* REQUIRED ACTION *
In full and without alteration, give the listing again.
<<<<
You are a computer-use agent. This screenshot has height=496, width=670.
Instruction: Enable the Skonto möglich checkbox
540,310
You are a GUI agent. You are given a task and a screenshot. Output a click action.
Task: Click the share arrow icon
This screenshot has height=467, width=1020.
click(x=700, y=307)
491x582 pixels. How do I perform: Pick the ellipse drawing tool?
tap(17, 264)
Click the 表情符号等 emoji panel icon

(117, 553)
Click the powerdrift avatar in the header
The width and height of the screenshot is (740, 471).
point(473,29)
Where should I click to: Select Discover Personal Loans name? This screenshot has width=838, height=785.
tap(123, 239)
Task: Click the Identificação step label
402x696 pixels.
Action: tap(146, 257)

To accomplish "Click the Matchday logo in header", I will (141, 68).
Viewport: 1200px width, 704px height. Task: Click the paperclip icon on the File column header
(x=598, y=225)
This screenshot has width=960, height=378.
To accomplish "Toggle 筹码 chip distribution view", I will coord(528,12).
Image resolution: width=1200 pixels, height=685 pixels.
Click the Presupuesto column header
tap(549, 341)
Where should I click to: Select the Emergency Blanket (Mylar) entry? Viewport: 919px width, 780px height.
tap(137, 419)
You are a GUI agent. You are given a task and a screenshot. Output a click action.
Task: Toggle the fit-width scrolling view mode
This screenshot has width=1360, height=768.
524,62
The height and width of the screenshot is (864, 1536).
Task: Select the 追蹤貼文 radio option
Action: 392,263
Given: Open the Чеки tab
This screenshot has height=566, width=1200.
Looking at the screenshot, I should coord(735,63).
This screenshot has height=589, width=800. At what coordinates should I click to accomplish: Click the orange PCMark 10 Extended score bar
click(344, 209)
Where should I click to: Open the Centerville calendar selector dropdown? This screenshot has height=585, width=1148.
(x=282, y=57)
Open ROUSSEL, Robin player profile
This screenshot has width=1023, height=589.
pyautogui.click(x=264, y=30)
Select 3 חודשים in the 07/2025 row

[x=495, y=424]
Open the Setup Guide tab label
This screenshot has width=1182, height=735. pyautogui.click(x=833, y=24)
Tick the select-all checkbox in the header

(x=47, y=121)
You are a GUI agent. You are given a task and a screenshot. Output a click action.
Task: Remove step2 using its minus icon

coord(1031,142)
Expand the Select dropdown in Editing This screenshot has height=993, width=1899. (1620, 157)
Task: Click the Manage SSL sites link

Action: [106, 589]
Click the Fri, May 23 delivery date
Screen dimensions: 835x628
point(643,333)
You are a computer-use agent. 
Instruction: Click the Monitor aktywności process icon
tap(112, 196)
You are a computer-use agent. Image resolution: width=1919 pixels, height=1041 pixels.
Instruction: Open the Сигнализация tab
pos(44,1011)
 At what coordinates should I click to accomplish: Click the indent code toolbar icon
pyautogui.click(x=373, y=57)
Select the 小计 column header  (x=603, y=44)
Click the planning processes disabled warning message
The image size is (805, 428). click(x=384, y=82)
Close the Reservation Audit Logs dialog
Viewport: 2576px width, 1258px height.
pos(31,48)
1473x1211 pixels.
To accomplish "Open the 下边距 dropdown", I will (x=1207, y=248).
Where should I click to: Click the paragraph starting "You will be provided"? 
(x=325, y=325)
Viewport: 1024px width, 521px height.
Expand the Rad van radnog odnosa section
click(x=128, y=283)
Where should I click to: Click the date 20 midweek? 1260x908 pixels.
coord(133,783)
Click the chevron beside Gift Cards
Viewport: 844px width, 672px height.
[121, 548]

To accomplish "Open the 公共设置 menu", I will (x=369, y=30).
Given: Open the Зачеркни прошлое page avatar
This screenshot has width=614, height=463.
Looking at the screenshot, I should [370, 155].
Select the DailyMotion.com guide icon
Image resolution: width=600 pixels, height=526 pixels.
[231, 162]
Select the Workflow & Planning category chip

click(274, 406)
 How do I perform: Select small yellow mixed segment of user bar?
>>>>
* EXERCISE RESPONSE *
You are a computer-use agent. This screenshot has height=496, width=670.
Instruction: Enable the Skonto möglich checkbox
540,310
You are a GUI agent. You are given a task and a screenshot. Output a click action.
Task: Click the share arrow icon
This screenshot has height=467, width=1020.
click(x=700, y=307)
491x582 pixels. How do I perform: Pick the ellipse drawing tool?
tap(17, 264)
Click the 表情符号等 emoji panel icon

(117, 553)
Click the powerdrift avatar in the header
The width and height of the screenshot is (740, 471).
point(473,29)
Where should I click to: Select Discover Personal Loans name? This screenshot has width=838, height=785.
tap(123, 239)
Task: Click the Identificação step label
402x696 pixels.
Action: tap(146, 257)

To accomplish "Click the Matchday logo in header", I will (141, 68).
Viewport: 1200px width, 704px height. Task: Click the paperclip icon on the File column header
(x=598, y=225)
This screenshot has width=960, height=378.
To accomplish "Toggle 筹码 chip distribution view", I will coord(528,12).
Image resolution: width=1200 pixels, height=685 pixels.
Click the Presupuesto column header
tap(549, 341)
Where should I click to: Select the Emergency Blanket (Mylar) entry? Viewport: 919px width, 780px height.
tap(137, 419)
You are a GUI agent. You are given a task and a screenshot. Output a click action.
Task: Toggle the fit-width scrolling view mode
This screenshot has width=1360, height=768.
524,62
The height and width of the screenshot is (864, 1536).
Task: Select the 追蹤貼文 radio option
Action: 392,263
Given: Open the Чеки tab
This screenshot has height=566, width=1200.
Looking at the screenshot, I should coord(735,63).
This screenshot has height=589, width=800. At what coordinates should I click to accomplish: Click the orange PCMark 10 Extended score bar
click(344, 209)
Where should I click to: Open the Centerville calendar selector dropdown? This screenshot has height=585, width=1148.
(x=282, y=57)
Open ROUSSEL, Robin player profile
This screenshot has width=1023, height=589.
pyautogui.click(x=264, y=30)
Select 3 חודשים in the 07/2025 row

[x=495, y=424]
Open the Setup Guide tab label
This screenshot has width=1182, height=735. pyautogui.click(x=833, y=24)
Tick the select-all checkbox in the header

(x=47, y=121)
You are a GUI agent. You are given a task and a screenshot. Output a click action.
Task: Remove step2 using its minus icon

coord(1031,142)
Expand the Select dropdown in Editing This screenshot has height=993, width=1899. (1620, 157)
Task: Click the Manage SSL sites link

Action: [106, 589]
Click the Fri, May 23 delivery date
Screen dimensions: 835x628
point(643,333)
You are a computer-use agent. 
Instruction: Click the Monitor aktywności process icon
tap(112, 196)
You are a computer-use agent. Image resolution: width=1919 pixels, height=1041 pixels.
Instruction: Open the Сигнализация tab
pos(44,1011)
 At what coordinates should I click to accomplish: Click the indent code toolbar icon
pyautogui.click(x=373, y=57)
Select the 小计 column header  (x=603, y=44)
Click the planning processes disabled warning message
The image size is (805, 428). click(x=384, y=82)
Close the Reservation Audit Logs dialog
Viewport: 2576px width, 1258px height.
pos(31,48)
1473x1211 pixels.
To accomplish "Open the 下边距 dropdown", I will (x=1207, y=248).
Where should I click to: Click the paragraph starting "You will be provided"? 
(x=325, y=325)
Viewport: 1024px width, 521px height.
Expand the Rad van radnog odnosa section
click(x=128, y=283)
Where should I click to: Click the date 20 midweek? 1260x908 pixels.
coord(133,783)
Click the chevron beside Gift Cards
Viewport: 844px width, 672px height.
[121, 548]

To accomplish "Open the 公共设置 menu", I will (x=369, y=30).
Given: Open the Зачеркни прошлое page avatar
This screenshot has width=614, height=463.
Looking at the screenshot, I should [370, 155].
Select the DailyMotion.com guide icon
Image resolution: width=600 pixels, height=526 pixels.
[231, 162]
Select the Workflow & Planning category chip

click(274, 406)
 How do I perform: Select small yellow mixed segment of user bar?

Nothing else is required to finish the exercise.